Now we don't hear anything else about what happened in or with the jars except that suddenly there was wine to serve and it was good wine, great wine, wine fit to be served at the beginning of the celebration when the best wine is brought out. Through the power of the Holy Spirit the plain unfit water was transformed into the most fit wine.
All it took was water and the Holy Spirit.
This sounds familiar to us because we profess the transformative power of baptism, claiming that great things will come simply from water and the Holy Spirit. We faithfully bring infants up here to the font and using water as a sign of God's love wash away the brokenness into which they were born and declare to them a new and transformed life in Christ.
At its core baptism is really an affirmation that through the love of Christ, through his baptism, death on the cross and resurrection we have already been transformed.
When I think about transformation and baptism I think of birth of a baby that happened here, very, very long ago. 150 years ago in fact, long before any of us were here.
This transformational love is the promise of the gospel, the reason for Jesus' acts of power and mercy and it is what we proclaim in each baptism that we perform and in every child of God that we welcome in the name of Christ.

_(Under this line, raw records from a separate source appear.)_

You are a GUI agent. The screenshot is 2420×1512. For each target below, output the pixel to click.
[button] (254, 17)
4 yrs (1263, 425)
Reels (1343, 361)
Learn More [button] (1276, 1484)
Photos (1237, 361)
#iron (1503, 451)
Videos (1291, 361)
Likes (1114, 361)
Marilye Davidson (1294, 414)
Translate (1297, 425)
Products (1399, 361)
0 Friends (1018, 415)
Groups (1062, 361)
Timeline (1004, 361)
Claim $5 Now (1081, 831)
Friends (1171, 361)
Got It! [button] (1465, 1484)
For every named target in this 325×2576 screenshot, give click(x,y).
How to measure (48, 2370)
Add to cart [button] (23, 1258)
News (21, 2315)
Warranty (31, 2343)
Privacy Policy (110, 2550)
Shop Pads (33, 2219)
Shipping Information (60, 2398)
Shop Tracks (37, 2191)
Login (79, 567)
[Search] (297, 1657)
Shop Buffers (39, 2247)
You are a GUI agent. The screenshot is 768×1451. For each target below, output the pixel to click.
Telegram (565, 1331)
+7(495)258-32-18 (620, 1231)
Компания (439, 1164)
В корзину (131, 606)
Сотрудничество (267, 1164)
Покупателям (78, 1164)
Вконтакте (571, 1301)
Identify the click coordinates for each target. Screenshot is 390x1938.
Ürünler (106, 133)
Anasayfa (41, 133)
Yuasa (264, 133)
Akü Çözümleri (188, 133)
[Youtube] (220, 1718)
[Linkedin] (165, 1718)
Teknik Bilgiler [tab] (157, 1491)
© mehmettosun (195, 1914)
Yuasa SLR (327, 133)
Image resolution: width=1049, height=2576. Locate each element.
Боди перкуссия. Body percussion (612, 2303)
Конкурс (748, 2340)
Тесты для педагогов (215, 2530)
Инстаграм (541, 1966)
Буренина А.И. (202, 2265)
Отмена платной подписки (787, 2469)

Because of the promise of their own baptisms a community of God was able to welcome a child born in shame and because of the declaration of God's love in his baptism this little child, forgotten by history now, unable to talk, walk or even hold his own head up yet had spread the good news of God's love and forgiveness to his grandmother and grandfather, aunts, uncles, his entire church.
All it took was water and the Holy Spirit.
Turning water into wine seems like a funny miracle to mark the very beginning of Jesus' ministry. No one's life depended on it, no one in the affected family even asked Jesus to be involved. It was a family problem with, hopefully, a family solution. But that is what makes this the perfect first act in Jesus' ministry. The family didn't somehow try to make it worth Jesus' while to provide for them. They didn't have to prove themselves, Jesus saw that they were in crisis, that their relationships were in question and with great mercy he shared God's grace with them.
Jesus' ministry was defined by transforming peoples lives through the gospel, by healing the sick and calling the faithful. This is the continued ministry of the church today, of us here at Trinity and of all children of God. To spread the free gift of transformation in the form of water and the Holy Spirit.
How great it is to know that whatever our concerns, be they great or small, whether they seem trivial or earth shattering we are loved and blessed by the Lord who was concerned with an everyday wedding feast and the birth of a child out of wedlock.